Evolution of Three Parent Genes and Their Retrogene Copies in Drosophila Species

Department of Biology, University of New Brunswick, 10 Bailey Drive, Fredericton, NB, Canada E3B 5A3

Received 28 February 2013; Accepted 8 May 2013

Academic Editor: Shozo Yokoyama

Copyright © 2013 Ryan S. O'Neill and Denise V. Clark. This is an open access article distributed under the Creative Commons Attribution License, which permits unrestricted use, distribution, and reproduction in any medium, provided the original work is properly cited.

Abstract

Retrogenes form a class of gene duplicate lacking the regulatory sequences found outside of the mRNA-coding regions of the parent gene.

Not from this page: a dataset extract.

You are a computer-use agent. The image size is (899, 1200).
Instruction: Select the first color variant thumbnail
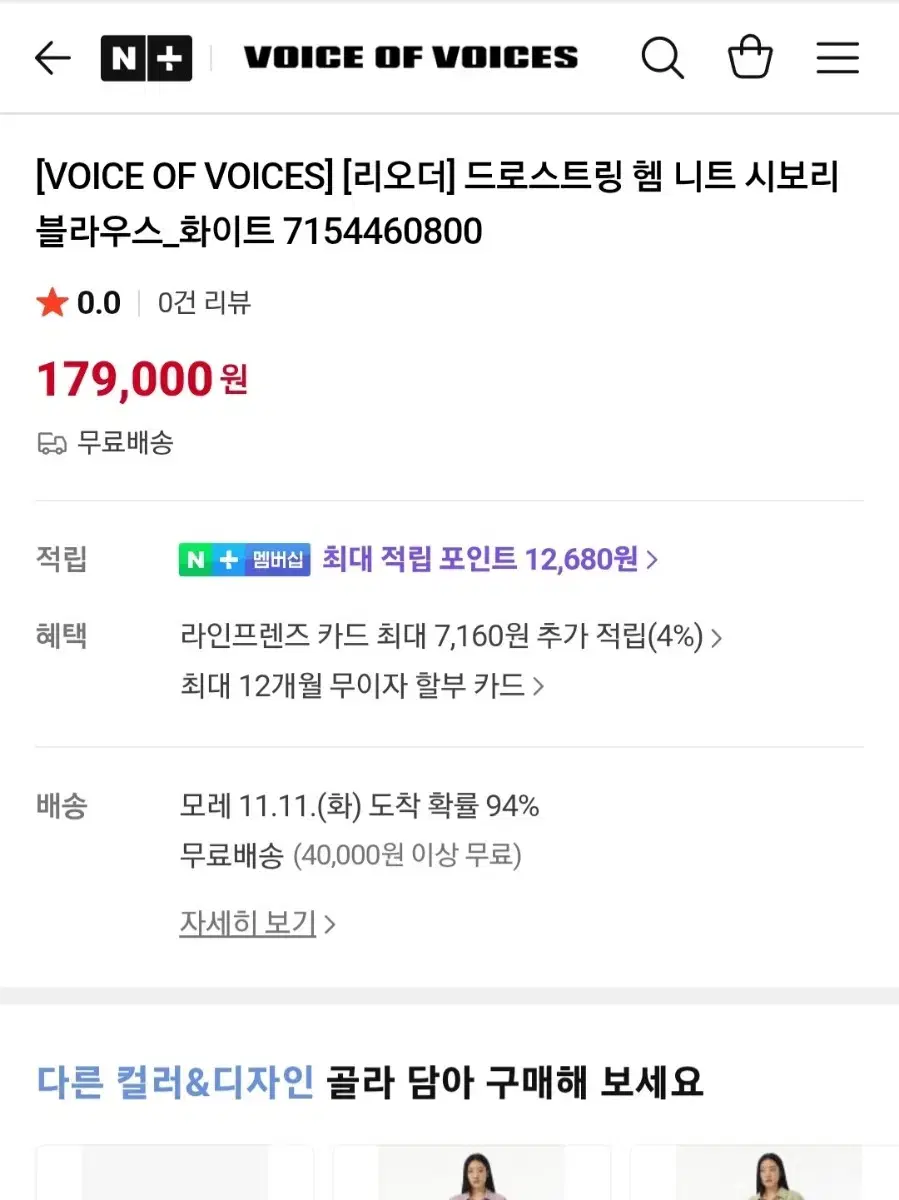[175, 1172]
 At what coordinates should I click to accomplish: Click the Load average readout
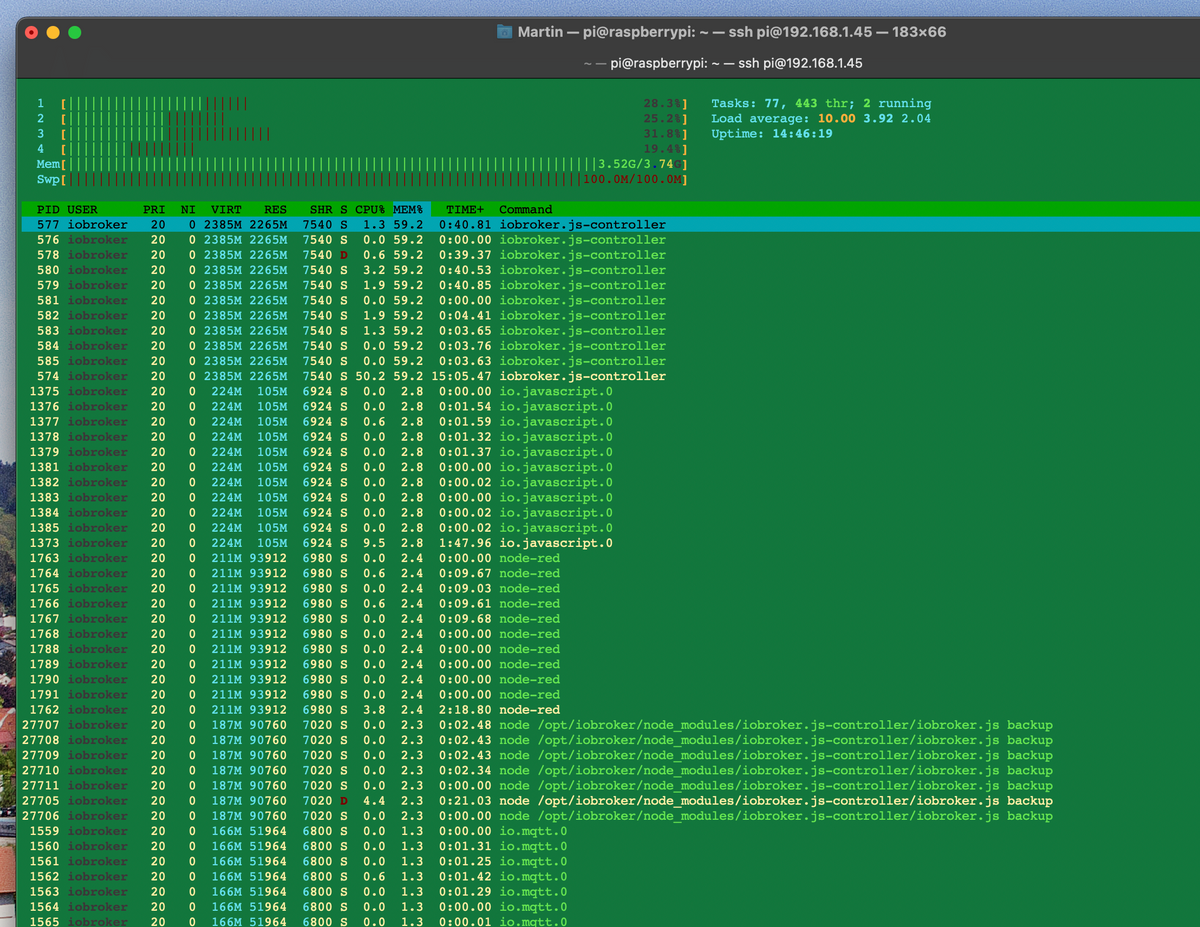(x=820, y=118)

It is not clear how a retrogene’s lack of parental regulatory sequences affects the evolution of the gene pair. To explore the evolution of parent genes and retrogenes, we investigated three such gene pairs in the family Drosophilidae; in Drosophila melanogaster, these gene pairs are CG8331 and CG4960, CG17734 and CG11825, and Sep2 and Sep5. We investigated the embryonic expression patterns of these gene pairs across multiple Drosophila species. Expression patterns of the parent genes and their single copy orthologs are relatively conserved across species, whether or not a species has a retrogene copy, although there is some variation in CG8331 and CG17734. In contrast, expression patterns of the retrogene orthologs have diversified. We used the genome sequences of 20 Drosophila species to investigate coding sequence evolution. The coding sequences of the three gene pairs appear to be evolving predominantly under negative selection; however, the parent genes and retrogenes show some distinct differences in amino acid sequence. Therefore, in general, retrogene expression patterns and coding sequences are distinct compared to their parents and, in some cases, retrogene expression patterns diversify.